▶ _ACTIVITY_
Go through the records and report each line in which the word "Service" occurs.
<<<<
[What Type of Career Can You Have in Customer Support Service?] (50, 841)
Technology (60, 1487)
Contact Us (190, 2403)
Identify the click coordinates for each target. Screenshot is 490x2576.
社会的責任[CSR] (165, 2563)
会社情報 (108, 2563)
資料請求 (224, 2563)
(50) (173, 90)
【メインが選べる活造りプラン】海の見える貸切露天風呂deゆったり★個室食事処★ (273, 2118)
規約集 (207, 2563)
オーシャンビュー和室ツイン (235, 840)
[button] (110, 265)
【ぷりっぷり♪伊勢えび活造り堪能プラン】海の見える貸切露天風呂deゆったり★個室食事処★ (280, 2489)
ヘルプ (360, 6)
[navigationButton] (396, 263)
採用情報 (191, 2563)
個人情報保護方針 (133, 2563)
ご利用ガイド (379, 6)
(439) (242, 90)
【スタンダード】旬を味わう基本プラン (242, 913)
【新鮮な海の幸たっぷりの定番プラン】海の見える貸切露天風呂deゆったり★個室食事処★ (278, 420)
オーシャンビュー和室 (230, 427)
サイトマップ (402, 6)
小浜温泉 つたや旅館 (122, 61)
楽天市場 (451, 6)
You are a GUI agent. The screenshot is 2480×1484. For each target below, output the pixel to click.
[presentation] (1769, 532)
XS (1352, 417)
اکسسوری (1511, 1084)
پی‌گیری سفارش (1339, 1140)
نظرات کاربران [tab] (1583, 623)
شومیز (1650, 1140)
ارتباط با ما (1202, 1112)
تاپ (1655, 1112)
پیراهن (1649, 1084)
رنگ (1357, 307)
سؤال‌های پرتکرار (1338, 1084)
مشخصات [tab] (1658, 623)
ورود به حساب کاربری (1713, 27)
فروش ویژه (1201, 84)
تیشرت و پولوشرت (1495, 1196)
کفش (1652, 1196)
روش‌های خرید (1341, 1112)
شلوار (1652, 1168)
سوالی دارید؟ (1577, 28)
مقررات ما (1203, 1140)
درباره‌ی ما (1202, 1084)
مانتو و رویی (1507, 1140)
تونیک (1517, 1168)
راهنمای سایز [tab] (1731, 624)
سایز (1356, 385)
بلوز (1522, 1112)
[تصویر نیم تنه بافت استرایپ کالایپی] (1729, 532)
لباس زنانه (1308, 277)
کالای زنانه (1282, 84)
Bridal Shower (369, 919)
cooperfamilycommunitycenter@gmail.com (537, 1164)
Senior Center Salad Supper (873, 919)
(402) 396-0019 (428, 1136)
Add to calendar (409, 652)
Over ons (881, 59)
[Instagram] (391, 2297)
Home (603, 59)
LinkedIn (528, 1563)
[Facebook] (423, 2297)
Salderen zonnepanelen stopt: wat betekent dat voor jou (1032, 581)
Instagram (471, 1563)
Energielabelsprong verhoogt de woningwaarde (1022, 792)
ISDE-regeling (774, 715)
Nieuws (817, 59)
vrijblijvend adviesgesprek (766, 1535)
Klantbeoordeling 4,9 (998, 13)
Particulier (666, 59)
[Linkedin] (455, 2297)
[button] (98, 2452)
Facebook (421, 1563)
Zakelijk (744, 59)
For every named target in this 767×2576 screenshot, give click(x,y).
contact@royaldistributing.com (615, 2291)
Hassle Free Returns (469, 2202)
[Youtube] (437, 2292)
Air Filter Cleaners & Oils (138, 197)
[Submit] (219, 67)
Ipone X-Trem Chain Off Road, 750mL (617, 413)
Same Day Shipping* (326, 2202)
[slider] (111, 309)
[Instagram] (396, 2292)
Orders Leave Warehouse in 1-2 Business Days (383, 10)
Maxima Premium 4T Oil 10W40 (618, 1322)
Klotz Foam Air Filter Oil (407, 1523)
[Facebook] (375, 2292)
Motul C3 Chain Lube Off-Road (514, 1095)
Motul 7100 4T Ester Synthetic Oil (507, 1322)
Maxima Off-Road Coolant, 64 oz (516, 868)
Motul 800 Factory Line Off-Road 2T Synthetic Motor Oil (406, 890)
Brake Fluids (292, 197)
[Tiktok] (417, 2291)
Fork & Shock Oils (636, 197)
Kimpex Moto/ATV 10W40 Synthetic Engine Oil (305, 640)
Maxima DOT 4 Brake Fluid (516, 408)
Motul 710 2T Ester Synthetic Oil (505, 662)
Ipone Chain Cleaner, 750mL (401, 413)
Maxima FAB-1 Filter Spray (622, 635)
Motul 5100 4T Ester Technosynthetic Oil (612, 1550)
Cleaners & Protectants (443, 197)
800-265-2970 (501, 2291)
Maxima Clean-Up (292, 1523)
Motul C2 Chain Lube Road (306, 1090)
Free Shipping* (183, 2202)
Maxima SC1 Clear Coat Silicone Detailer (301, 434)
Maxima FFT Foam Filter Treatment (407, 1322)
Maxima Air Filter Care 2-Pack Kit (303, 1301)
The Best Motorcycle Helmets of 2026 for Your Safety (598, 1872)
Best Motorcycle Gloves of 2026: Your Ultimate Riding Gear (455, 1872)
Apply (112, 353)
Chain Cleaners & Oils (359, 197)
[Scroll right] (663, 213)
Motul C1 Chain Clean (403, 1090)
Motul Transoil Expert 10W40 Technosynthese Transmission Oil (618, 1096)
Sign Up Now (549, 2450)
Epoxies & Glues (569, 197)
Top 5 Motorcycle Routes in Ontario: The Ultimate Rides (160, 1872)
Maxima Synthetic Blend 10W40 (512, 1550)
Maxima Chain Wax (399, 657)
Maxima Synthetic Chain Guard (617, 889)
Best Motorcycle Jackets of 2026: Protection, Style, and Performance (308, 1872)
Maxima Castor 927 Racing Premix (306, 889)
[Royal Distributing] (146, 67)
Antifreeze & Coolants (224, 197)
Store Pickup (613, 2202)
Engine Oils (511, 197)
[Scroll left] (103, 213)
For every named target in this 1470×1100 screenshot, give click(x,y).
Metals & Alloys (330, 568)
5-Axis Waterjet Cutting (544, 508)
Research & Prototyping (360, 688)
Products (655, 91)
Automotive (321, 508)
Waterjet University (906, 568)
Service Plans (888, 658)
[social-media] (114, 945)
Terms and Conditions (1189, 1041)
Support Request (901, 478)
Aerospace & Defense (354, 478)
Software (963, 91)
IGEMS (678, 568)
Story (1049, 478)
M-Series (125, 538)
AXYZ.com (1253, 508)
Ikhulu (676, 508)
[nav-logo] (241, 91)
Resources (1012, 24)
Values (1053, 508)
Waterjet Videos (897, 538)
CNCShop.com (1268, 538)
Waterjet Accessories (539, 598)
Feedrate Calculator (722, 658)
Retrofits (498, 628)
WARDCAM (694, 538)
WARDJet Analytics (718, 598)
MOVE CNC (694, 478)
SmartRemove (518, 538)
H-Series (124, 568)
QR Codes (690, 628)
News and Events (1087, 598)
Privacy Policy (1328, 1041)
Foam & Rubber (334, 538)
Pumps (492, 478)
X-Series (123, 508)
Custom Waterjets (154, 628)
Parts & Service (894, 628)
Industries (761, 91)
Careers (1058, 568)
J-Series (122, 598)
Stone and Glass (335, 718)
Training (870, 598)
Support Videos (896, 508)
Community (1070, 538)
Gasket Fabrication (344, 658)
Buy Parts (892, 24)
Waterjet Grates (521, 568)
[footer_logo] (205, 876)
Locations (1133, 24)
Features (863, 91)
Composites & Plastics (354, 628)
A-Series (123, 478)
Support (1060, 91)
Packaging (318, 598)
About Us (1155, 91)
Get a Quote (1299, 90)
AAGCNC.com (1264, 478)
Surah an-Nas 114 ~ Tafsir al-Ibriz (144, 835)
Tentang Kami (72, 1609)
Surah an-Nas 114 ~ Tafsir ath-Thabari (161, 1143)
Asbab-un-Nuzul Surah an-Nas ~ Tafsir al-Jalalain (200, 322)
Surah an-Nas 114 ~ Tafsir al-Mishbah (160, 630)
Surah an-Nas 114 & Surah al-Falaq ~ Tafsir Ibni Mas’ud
>>>>
▶ _TASK RESULT_
[What Type of Career Can You Have in Customer Support Service?] (50, 841)
Service Plans (888, 658)
Parts & Service (894, 628)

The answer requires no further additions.